Enfin, quand vous dites que les aides publiques ne sont pas supérieures à 4 ou 5 %, je crois que vous en oubliez quelques-unes, parce que à la prime d'aménagement du territoire il faut ajouter les aides des collectivités locales et les exonérations de taxe professionnelle. Tout cela s'additionne, vous le savez fort bien, pour atteindre 17 %. Je ne vois d'ailleurs pas les Japonais se contenter d'un taux de 5 % alors qu'ils peuvent partout ailleurs obtenir 17 % !
Vous dites aussi que Peugeot restera sur le centre de production de Sochaux. J'en accepte l'augure, et je le souhaite évidemment personnellement, mais je m'interroge surtout actuellement sur le bien-fondé des aides que nous apportons aux constructeurs étrangers qui viennent s'installer dans un secteur qui est déjà en surcapacité évidente.

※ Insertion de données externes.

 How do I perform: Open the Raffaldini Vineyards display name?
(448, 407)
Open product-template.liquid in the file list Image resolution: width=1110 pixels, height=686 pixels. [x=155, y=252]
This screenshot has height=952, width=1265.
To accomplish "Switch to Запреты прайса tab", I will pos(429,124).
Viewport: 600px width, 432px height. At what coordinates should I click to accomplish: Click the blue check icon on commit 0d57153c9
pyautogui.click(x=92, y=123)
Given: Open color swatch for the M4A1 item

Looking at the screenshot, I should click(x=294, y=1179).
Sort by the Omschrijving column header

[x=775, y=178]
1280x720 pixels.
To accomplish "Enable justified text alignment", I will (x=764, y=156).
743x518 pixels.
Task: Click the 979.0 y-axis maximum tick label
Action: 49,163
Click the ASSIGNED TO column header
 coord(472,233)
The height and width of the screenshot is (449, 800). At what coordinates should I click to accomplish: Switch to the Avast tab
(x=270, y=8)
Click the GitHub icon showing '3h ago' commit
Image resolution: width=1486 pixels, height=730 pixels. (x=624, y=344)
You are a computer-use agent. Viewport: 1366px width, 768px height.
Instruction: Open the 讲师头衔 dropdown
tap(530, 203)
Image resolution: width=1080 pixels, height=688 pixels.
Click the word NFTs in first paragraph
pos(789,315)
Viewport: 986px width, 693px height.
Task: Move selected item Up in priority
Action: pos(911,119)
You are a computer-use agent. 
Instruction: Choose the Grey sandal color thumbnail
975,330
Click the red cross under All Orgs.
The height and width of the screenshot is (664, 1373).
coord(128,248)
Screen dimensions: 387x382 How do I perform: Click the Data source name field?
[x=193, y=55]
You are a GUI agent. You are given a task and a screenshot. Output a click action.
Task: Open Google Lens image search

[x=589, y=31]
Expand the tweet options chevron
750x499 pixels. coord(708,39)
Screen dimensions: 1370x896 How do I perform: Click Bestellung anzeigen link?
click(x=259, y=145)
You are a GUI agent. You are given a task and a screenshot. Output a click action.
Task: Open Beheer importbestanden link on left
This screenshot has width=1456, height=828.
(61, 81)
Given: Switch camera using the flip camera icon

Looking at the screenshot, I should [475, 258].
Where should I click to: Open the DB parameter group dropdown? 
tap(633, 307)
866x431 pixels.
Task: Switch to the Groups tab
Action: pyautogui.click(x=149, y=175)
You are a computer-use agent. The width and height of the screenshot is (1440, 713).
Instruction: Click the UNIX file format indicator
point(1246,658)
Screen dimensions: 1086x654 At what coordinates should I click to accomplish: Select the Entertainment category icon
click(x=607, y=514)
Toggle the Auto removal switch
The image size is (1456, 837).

M. le président. Mes chers collègues, toute une série de questions sont maintenant adressées à M. le ministre de l'équipement, des transports et du logement, dont je salue la présence au banc du Gouvernement. Or celui-ci a ce matin d'autres obligations devant l'Assemblée nationale. Par conséquent, je vous demande de respecter le plus rigoureusement possible les temps de parole qui vous sont impartis, afin que M. Gayssot puisse répondre à chacun.